However, this stands in contrast to the focus of the literature and clinical focus on primary stroke prevention, where hypertension is recognized as a pivotal risk factor, but the focus is overwhelmingly on blood pressure control of individuals with established hypertension.711 This focus on hypertension control could be attributable to the remarkable success of randomized clinical trials that have shown the use of antihypertensive medications in the hypertensive population profoundly reduce the risk of stroke,12 and because improvement in blood pressure (BP) control is one of the major contributors to the temporal decline in stroke mortality.13 However, even “optimal” treatment for established hypertension may not return individuals to the risk level of normotensive individuals.

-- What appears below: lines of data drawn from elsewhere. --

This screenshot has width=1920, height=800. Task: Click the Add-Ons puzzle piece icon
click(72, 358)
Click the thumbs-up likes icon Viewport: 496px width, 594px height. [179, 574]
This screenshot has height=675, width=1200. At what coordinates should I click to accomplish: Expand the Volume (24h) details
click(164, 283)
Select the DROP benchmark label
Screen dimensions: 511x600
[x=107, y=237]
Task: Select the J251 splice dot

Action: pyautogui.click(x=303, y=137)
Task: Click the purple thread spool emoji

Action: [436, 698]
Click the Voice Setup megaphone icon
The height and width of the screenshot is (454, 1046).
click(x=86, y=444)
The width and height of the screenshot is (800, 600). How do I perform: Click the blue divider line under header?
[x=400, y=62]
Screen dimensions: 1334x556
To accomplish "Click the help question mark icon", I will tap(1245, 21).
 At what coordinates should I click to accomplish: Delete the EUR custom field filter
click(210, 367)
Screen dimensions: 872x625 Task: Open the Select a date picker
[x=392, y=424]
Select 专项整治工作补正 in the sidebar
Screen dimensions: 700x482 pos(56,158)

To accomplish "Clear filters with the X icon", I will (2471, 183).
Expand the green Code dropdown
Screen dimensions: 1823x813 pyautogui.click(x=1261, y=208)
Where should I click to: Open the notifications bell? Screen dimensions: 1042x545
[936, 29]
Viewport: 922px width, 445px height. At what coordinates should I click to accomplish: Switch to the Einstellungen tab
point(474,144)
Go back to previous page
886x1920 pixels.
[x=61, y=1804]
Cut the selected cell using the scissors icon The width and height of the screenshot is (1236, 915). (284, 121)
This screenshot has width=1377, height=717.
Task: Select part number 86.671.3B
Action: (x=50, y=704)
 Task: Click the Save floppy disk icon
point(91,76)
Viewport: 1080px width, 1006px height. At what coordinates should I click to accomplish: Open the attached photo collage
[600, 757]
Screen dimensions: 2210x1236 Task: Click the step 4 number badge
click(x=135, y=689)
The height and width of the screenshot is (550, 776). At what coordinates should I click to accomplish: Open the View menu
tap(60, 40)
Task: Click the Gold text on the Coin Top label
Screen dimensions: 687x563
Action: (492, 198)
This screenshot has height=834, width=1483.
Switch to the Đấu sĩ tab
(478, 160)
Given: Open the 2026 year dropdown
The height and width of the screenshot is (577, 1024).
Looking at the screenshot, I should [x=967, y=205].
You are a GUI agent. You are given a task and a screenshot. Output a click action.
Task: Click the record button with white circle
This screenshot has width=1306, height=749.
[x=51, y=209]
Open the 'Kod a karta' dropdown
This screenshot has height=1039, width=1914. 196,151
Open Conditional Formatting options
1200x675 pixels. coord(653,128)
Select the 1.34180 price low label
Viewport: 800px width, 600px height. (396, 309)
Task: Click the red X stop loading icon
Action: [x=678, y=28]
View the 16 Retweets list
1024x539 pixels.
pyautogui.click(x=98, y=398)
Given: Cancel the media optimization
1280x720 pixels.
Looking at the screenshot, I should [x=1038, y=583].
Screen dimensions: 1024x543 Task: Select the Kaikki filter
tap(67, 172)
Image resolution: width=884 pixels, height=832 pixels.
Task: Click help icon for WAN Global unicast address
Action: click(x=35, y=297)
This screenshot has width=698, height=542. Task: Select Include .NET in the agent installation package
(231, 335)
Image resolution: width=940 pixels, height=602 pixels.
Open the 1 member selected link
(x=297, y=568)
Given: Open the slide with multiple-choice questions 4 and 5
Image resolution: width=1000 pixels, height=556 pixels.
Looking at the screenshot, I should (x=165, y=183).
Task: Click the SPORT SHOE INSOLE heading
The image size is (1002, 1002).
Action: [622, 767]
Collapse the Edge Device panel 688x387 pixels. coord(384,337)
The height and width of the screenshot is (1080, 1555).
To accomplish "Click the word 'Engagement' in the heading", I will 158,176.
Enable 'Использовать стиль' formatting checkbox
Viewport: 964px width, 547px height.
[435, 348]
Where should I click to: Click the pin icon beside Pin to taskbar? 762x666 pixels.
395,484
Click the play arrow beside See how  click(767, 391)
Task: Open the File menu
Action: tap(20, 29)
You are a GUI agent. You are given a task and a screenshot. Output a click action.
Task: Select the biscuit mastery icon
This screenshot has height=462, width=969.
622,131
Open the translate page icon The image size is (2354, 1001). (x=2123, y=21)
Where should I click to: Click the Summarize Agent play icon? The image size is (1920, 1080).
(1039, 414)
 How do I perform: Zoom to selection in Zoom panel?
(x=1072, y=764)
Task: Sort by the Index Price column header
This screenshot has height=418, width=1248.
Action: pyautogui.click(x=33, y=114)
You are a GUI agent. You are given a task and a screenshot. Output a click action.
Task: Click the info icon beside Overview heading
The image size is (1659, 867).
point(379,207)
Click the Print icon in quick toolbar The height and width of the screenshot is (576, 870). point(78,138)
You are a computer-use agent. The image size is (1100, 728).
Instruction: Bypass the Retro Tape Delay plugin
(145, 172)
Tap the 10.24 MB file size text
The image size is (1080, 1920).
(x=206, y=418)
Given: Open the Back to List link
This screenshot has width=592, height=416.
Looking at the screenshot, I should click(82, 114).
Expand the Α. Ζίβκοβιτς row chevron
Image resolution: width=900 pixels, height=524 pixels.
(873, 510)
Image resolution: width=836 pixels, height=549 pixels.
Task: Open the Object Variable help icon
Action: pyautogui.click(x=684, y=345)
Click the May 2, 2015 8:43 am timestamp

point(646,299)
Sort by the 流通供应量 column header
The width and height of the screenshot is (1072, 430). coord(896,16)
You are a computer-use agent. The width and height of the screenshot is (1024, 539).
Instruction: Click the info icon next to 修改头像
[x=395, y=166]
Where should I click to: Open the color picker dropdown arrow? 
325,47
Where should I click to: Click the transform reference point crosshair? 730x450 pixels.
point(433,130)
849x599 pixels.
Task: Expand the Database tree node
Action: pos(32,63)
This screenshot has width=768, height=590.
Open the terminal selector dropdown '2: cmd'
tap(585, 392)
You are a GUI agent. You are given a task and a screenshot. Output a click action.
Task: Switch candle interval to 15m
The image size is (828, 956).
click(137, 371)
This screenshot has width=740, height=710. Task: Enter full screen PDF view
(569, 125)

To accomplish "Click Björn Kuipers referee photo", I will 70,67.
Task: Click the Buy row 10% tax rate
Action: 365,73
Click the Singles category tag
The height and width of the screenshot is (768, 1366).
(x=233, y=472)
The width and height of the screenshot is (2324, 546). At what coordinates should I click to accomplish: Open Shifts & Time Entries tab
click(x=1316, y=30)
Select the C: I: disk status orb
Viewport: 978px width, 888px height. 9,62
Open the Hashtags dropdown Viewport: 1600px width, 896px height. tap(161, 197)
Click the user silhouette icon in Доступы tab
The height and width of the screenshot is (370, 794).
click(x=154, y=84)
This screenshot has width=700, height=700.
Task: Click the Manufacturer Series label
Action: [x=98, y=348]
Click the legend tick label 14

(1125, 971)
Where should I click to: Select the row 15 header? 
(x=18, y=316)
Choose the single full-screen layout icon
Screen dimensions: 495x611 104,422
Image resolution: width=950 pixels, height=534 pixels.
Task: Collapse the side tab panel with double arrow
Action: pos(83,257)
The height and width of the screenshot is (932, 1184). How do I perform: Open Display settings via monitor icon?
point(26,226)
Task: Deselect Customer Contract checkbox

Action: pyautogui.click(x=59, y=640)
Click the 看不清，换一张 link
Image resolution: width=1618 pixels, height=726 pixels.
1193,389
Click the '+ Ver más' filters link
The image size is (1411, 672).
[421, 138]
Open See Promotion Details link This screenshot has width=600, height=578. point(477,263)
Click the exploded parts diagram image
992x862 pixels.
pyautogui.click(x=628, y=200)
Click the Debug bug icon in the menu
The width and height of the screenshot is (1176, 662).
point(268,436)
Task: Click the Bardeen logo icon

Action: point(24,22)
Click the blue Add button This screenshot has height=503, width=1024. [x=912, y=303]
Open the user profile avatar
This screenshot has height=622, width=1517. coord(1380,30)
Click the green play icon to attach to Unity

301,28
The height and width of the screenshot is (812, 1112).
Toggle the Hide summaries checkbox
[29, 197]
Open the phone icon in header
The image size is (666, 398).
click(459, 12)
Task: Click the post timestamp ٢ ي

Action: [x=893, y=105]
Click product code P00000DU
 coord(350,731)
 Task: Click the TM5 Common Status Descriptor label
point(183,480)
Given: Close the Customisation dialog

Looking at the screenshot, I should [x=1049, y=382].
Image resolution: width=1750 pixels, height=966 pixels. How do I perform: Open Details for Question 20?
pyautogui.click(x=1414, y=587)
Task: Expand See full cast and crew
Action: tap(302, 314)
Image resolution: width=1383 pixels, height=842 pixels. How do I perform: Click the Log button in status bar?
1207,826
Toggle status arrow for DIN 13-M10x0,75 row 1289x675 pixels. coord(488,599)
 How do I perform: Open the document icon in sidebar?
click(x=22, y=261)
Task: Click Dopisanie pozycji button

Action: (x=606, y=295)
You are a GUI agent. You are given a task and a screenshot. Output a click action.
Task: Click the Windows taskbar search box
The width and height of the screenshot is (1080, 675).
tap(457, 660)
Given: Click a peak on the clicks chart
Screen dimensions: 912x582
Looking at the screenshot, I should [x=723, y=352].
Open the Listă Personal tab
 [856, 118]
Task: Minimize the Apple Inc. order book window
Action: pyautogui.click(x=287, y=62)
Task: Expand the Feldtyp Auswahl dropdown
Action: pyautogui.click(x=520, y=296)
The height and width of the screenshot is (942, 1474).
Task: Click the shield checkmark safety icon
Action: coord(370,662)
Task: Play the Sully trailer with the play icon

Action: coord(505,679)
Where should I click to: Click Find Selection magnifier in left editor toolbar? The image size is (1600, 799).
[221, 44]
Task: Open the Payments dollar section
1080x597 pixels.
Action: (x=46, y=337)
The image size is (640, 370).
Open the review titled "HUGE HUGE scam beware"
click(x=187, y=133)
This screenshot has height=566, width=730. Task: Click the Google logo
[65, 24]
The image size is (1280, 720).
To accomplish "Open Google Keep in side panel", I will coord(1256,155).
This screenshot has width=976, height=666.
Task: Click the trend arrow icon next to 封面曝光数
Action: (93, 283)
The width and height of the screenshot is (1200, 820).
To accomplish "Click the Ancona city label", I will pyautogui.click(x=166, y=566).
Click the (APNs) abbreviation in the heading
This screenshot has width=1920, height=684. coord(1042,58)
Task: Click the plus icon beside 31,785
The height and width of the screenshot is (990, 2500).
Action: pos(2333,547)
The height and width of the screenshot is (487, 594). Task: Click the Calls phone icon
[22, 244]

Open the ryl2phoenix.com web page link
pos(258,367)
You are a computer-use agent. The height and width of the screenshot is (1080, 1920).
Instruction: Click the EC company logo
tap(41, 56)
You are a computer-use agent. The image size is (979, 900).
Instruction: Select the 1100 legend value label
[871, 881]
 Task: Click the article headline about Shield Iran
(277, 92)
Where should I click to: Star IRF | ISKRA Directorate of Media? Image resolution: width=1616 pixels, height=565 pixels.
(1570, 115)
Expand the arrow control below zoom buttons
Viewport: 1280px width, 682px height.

The Framingham Stroke Risk Function (FSRF) to predict 10-year risk of stroke includes terms for both SBP and antihypertensive medication use, where at any SBP level, use of antihypertensive medication is associated with a 1.39-fold increase in stroke risk for men (with a more complex age-dependent increase in women).14 The QSTROKE risk function also includes terms for both SBP and antihypertensive medication use, and medication use is associated with a 1.82-fold higher (95% CI: 1.66 – 2.00) stroke risk after controlling for SBP.15 The increased stroke risk associated with antihypertensive medication use may seem counterintuitive, but given that a person has a SBP of 160 mmHg, if a person is on treatment then their pre-treatment blood pressure was even higher.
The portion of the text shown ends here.